In the ARM C program, declare                          extern uint32_t shared[10];

In the ARM link cmd file:
MEMORY
{
        MYSHARED_MEM        : org = 0x80000000  len = 0x30
        DDR_MEM        : org = 0x80000030  len = 0x8000000-0x30           /* RAM 128MB*/
}

/* SPECIFY THE SECTIONS ALLOCATION INTO MEMORY */

SECTIONS
{
    .text:Entry : load > 0x80000030

    .text    : load > DDR_MEM              /* CODE                          */
    .data    : load > DDR_MEM              /* INITIALIZED GLOBAL AND STATIC VARIABLES */
    .bss     : load > DDR_MEM              /* UNINITIALIZED OR ZERO INITIALIZED */
                                           /* GLOBAL & STATIC VARIABLES */
                    RUN_START(bss_start)
                    RUN_END(bss_end)
    .const   : load > DDR_MEM              /* GLOBAL CONSTANTS              */
    .cinit     : load > DDR_MEM
    .stack   : load > DDR_MEM HIGH //0x87FFF000           /* SOFTWARE SYSTEM STACK         */
    LED0_text: {PRU_LED0_image.obj(.text)} load > DDR_MEM run_start(LED0_INST)
    LED0_data: {PRU_LED0_image.obj(.data)} load > DDR_MEM run_start(LED0_DATA)
    MyShared: load > MYSHARED_MEM RUN_START(shared) RUN_SIZE(shared_size)
}

In the PRU_LED0 C program declare:           volatile uint32_t pru_shared[10] __attribute__((cregister("DDR")));

(The PRU_LED0 link.cmd file remains unchanged).

 

Now, I thought I could use a spinlock to protect the accesses:

while (readlock()==1);

shared[0] = 57;        // Or on the PRU pru_shared[0] = 37;

writelock(0);

  • Hi,

    May be this is late,

    Refer to bsp_hwspinlock_init API in sdk\protocols\ethercat_slave\ecat_appl\EcatStack\tiescbsp.c file from Industrial SDK : downloads.ti.com/.../index_FDS.html

    *(volatile Uint32 *)(CM_PER_SPINLOCK_CLKCTRL_OFFSET) = 2; //Enable spinlock clock in CM_PER_SPINLOCK_CLKCTRL
    regval = *(volatile Uint32 *)(ICSS_CFG_BASE+ICSS_CFG_SYSCFG);
    *(volatile Uint32 *)(ICSS_CFG_BASE+ICSS_CFG_SYSCFG) = regval&~(0x10); //Enable OCP master ports for accessing spinlock from PRUs
  • Hi Pratheesh,

    Thanks for your response and sorry for my delay in answering. Your answer confirmed the direction I was taking.

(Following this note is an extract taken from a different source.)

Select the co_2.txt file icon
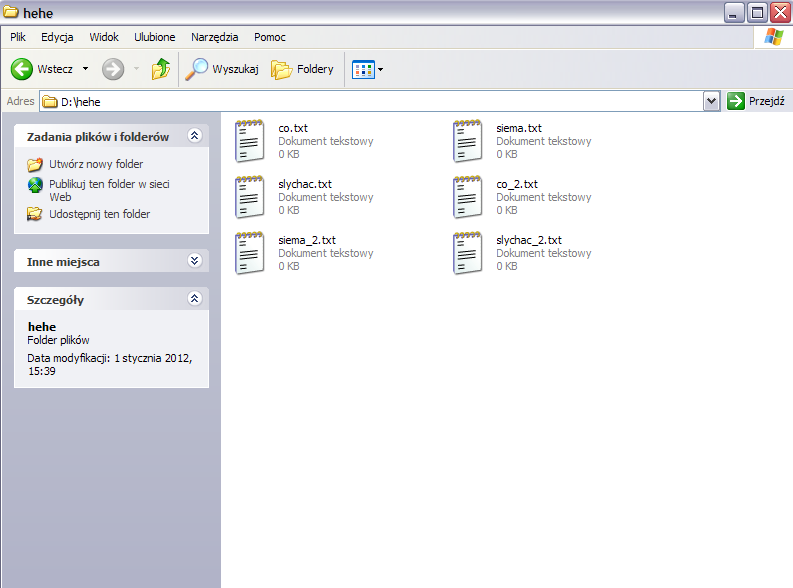This screenshot has height=588, width=793. (x=467, y=197)
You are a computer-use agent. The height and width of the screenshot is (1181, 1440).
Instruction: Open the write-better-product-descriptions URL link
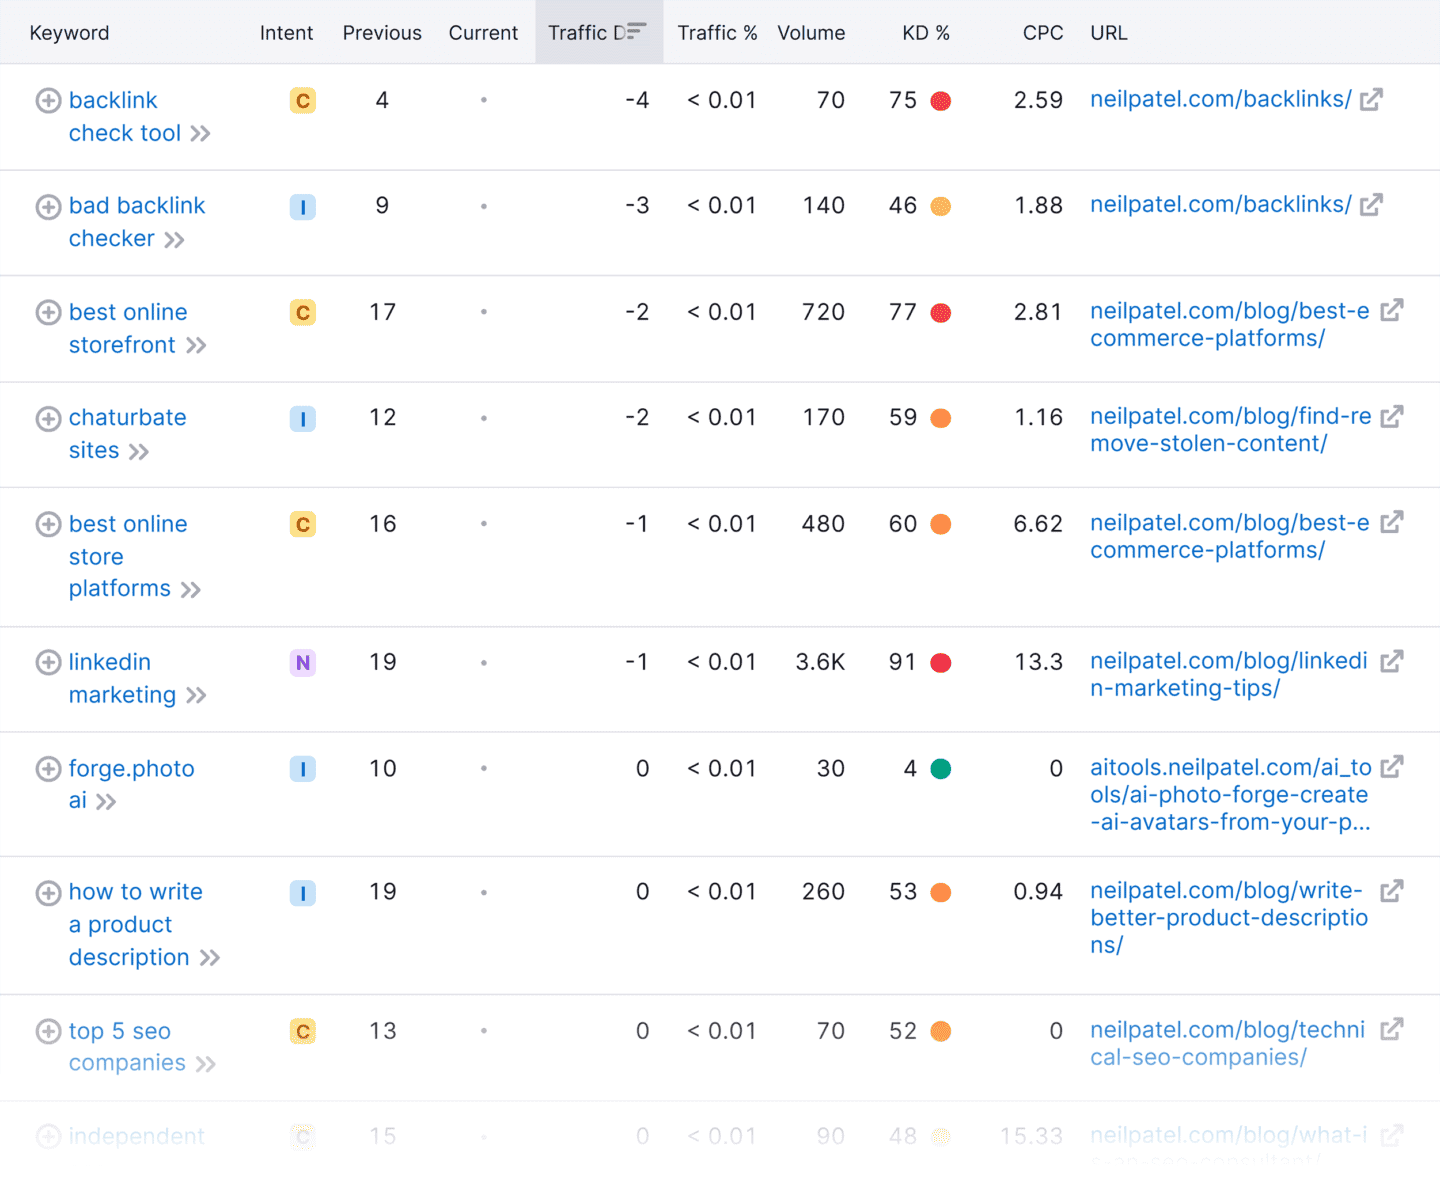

    Using TI Starterware defines such as:

    #define HWREG(x)  (*((volatile unsigned int *)(x)))

    and the spinlock module   LOCK_REG_0 register at 0x800 the following code seemed to work:


        HWREG(SOC_PRCM_REGS + CM_PER_SPINLOCK_CLKCTRL) = 0x02;    // Enable the spinlock module.
       
        /* Waiting for field to reflect the written value. */
        while(0x02 != (HWREG(SOC_PRCM_REGS + CM_PER_SPINLOCK_CLKCTRL)));

        int reg = HWREG(0x480CA000 + 0);
        ConsoleUtilsPrintf("\nSpinlock revision = %xd\n", reg);
        reg = HWREG(0x480CA000 + 0x10);
        ConsoleUtilsPrintf("\nSpinlock config = %xd\n", reg);

        reg = HWREG(0x480CA000 + 0x14);
        ConsoleUtilsPrintf("\nSpinlock status = %xd\n", reg);

        uint32_t lock;
        if ((lock = HWREG(0x480CA000 + 0x800)) == 0) {
            ConsoleUtilsPrintf("Lock taken\n");
        }
        if ((lock = HWREG(0x480CA000 + 0x800)) == 1) {
            ConsoleUtilsPrintf("Lock already taken\n");
            HWREG(0x480CA000 + 0x800) = 0;
        }

        // If the lock is taken here then the pru queue is stopped.
        while (HWREG(0x480CA000 + 0x800) == 1); // Wait until lock is released by another process.
      

    -------------------------------------------------------------------------------

     

    However, when I set up a FIFO between the ARM and the PRU using a spinlock I sometimes got bad timing. Note that he FIFO was

    being used heavily with new values queued as fast as every 20 microseconds.

    About the same time as my original post on this forum I also posted on the google groups beagleboard forum too.

    See https://groups.google.com/forum/#!searchin/beagleboard/bryanb/beagleboard/CU-FlZDoOt8/Hph3DTX-1VcJ

     I had a helpful response from Charles Steinkeuhler and I put the queue into PRU memory rather than ARM memory.

    It now seems that I do not need any synchronization when accessing the queue. I don't completely understand this yet

    but I presume that it may be that the read and write operations are atomic because of  the way the SOC bus works.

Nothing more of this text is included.